As legal commentators such as Jeffrey Rosen and Mark Tushnet have noted, the Supreme Court’s interpretation of the Constitution generally tracks closely with the prevailing popular opinion—or, at the very least, the prevailing elite popular opinion. Now there may be reason to prefer the elite opinion of the Founders to the elite opinion of the modern day, but it’s hard to say that judicial doctrine has unfolded in an “unpredictable” way. Moreover, judges are bound by convention, to some extent. In Europe, where the courts have far stronger judicial review power, judges avoid overly heavy or arbitrary bouts of activism, for fear of losing their popular legitimacy.
The other point to make is that at this point in time, a Court filled with Clarence Thomas clones would likely strike down a good number of current laws, which, to say the least, would be exceedingly unpredictable. And presumably arbitrary too, since they would be struck down according to Thomas’ and friends’ values. Meanwhile, what if new documents were suddenly unearthed or new scholarship emerged that changed what we know about the framer’s intentions? (Hardly impossible.) Well, then originalist interpretations would have to change, and that could happen in a very haphazard and unpredictable fashion.
5) If the Constitution is to be interpreted in light of “the evolving standards of decency,” why should the Supreme Court – nine lawyers – be the ones to have the final say over its interpretation?
Now this is a question I like! But it has more to do with the validity of judicial review than the merits of originalism per se. If we think that nine lawyers should not have the final say over what “evolving standards of decency” truly are, then the answer isn’t to hand the Constitution over to nine other lawyers who think standards of decency must never be taken into account. The answer is to abolish judicial review—or give Congress veto power over the Court.

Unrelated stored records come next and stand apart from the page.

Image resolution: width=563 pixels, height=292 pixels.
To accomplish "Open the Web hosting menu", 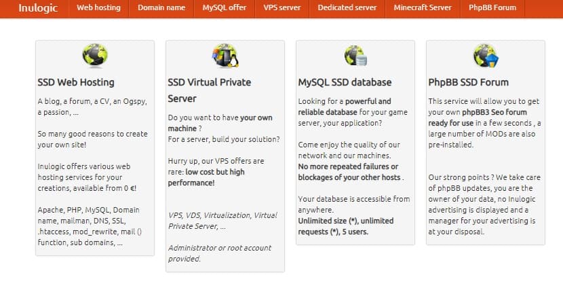I will tap(99, 7).
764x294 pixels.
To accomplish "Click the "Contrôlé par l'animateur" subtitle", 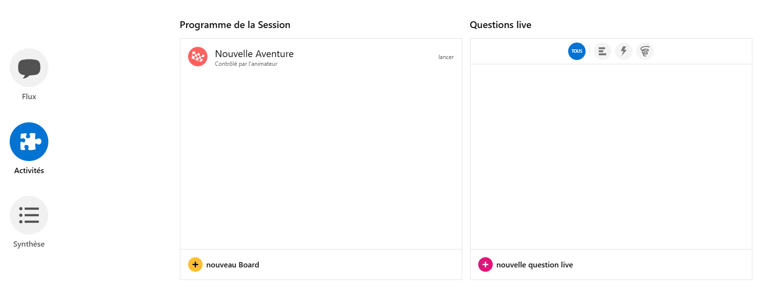I will [x=246, y=64].
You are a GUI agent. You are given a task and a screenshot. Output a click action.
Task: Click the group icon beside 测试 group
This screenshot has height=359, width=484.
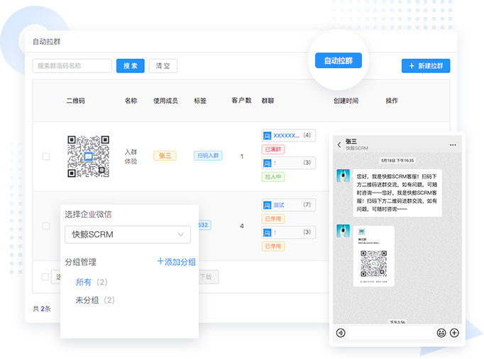267,205
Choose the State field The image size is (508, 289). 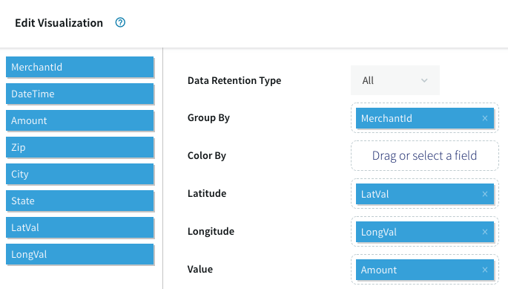79,201
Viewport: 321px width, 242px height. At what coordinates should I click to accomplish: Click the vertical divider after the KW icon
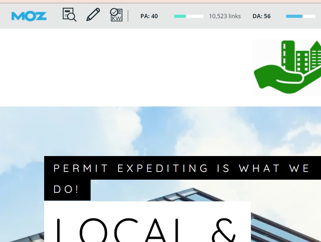pos(128,16)
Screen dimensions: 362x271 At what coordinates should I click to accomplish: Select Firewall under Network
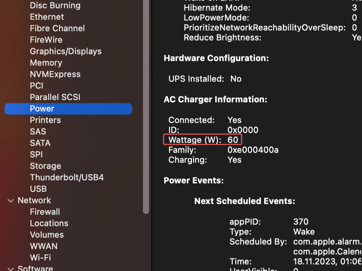point(45,212)
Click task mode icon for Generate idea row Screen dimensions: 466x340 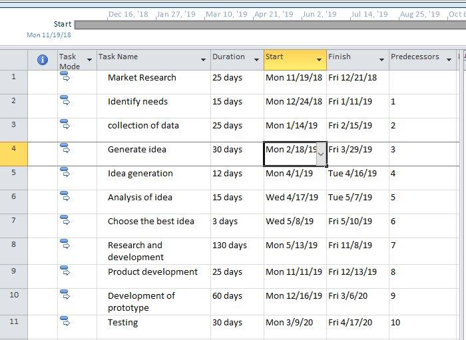65,148
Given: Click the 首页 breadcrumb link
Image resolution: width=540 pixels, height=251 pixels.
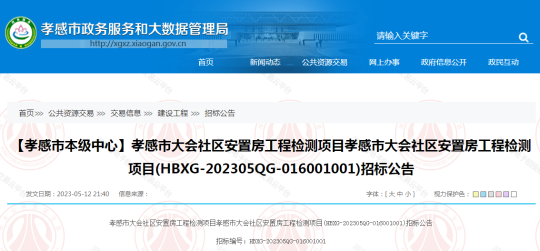Looking at the screenshot, I should point(27,114).
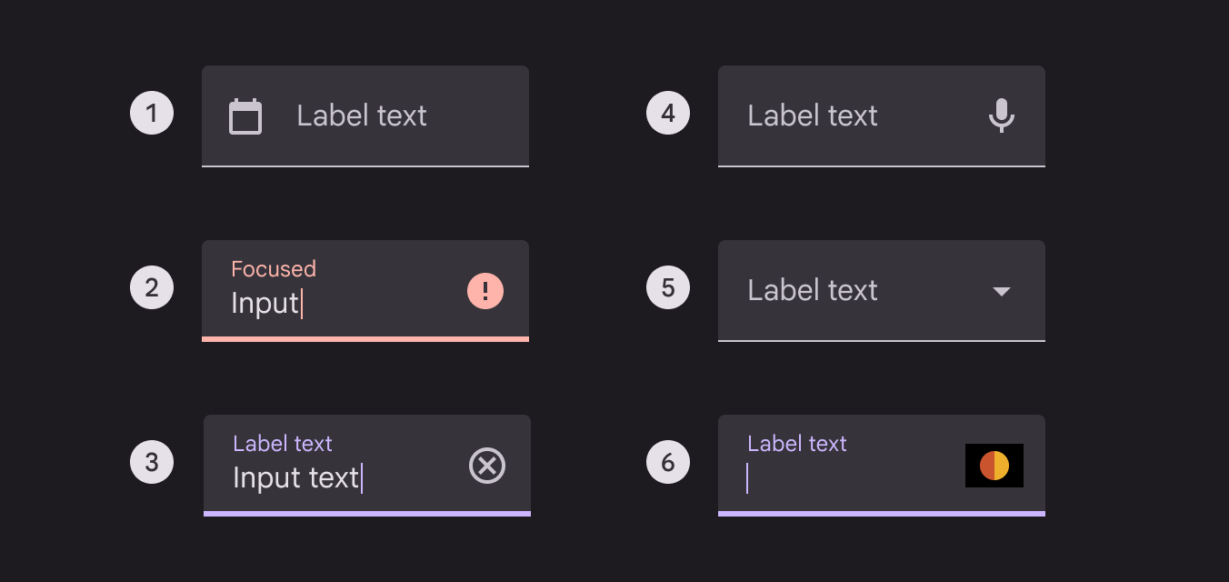Screen dimensions: 1229x582
Task: Click the 'Input text' typed value
Action: pyautogui.click(x=295, y=477)
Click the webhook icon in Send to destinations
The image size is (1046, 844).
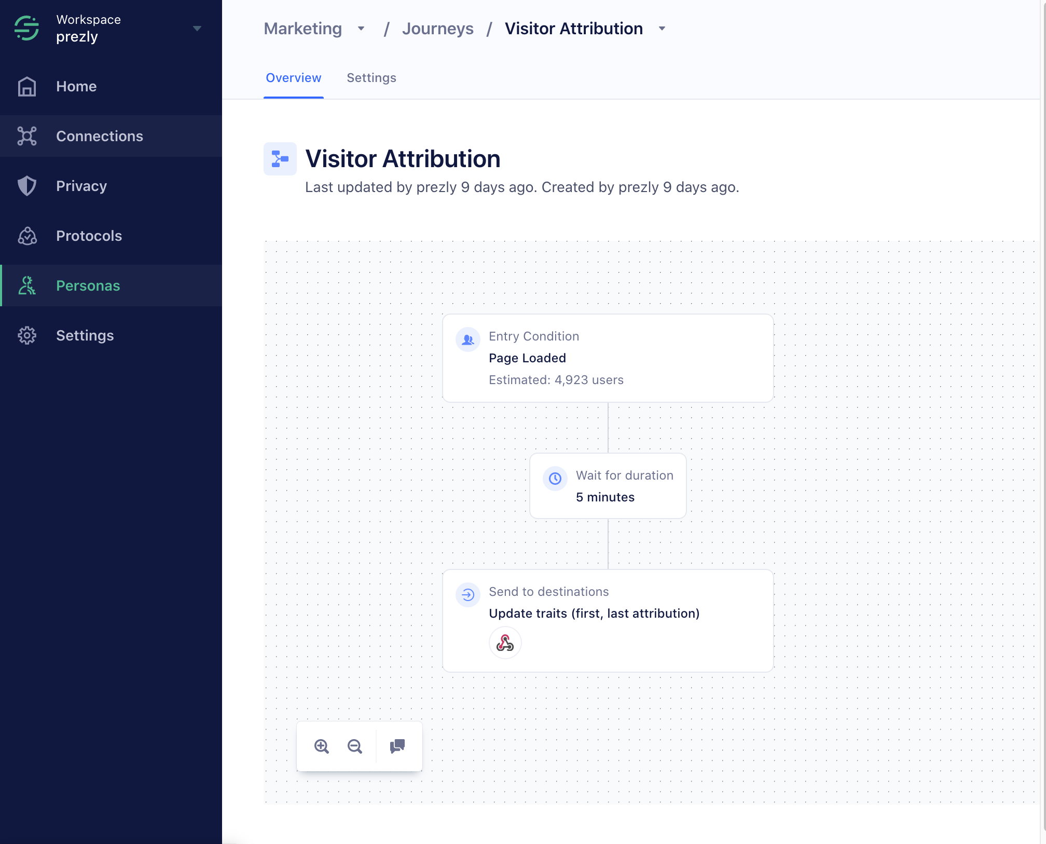pos(504,643)
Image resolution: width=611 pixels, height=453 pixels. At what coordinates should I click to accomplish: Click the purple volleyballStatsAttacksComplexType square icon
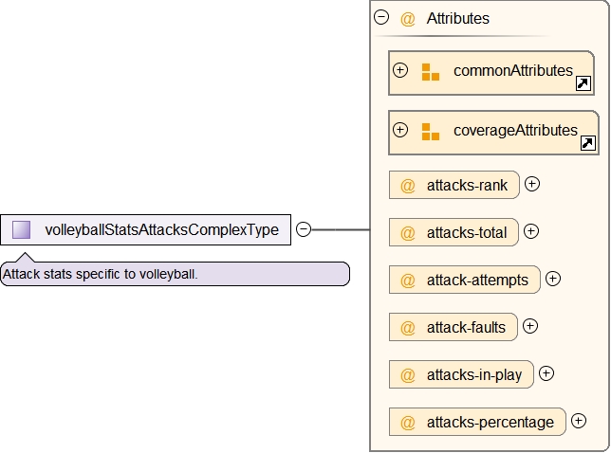[22, 229]
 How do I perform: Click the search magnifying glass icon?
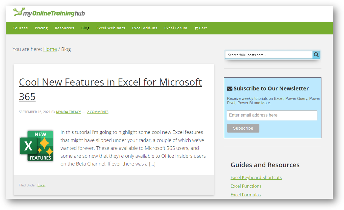pyautogui.click(x=316, y=55)
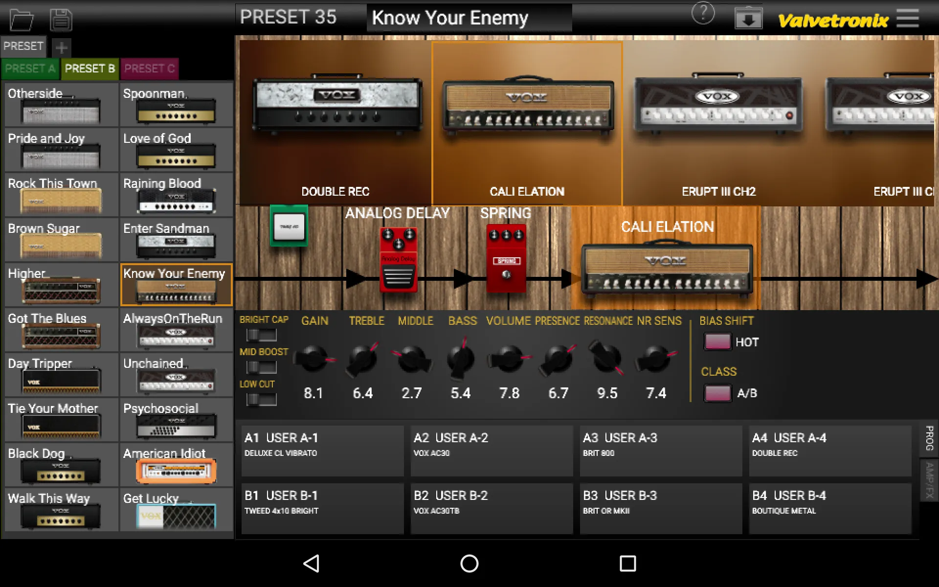Click the add new preset button
939x587 pixels.
(x=61, y=45)
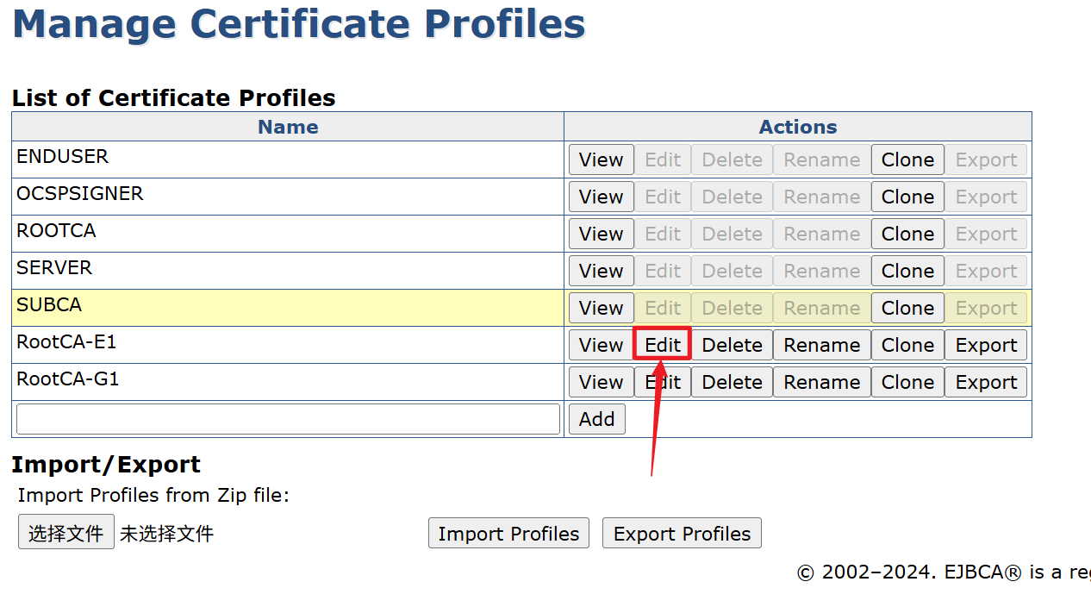Clone the ROOTCA profile
This screenshot has width=1091, height=613.
point(907,235)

This is in the realm of things that will never, ever happen, but liberal legal scholars have slowly been coming around to this case for years now.
Perhaps there are other principled reasons for nominating originalist judges, or strict constructionists, but I haven’t found any. (As it happens, I think that Bush will prefer to nominate a business-friendly justice rather than an “originalist,” but we’ll see.) Now obviously when Republicans go on TV and say they want a judge who “interprets the plain meaning of the Constitution” or what have you, it makes a lovely soundbite, and it sounds intuitively good, but there’s no reason this line should go unchallenged.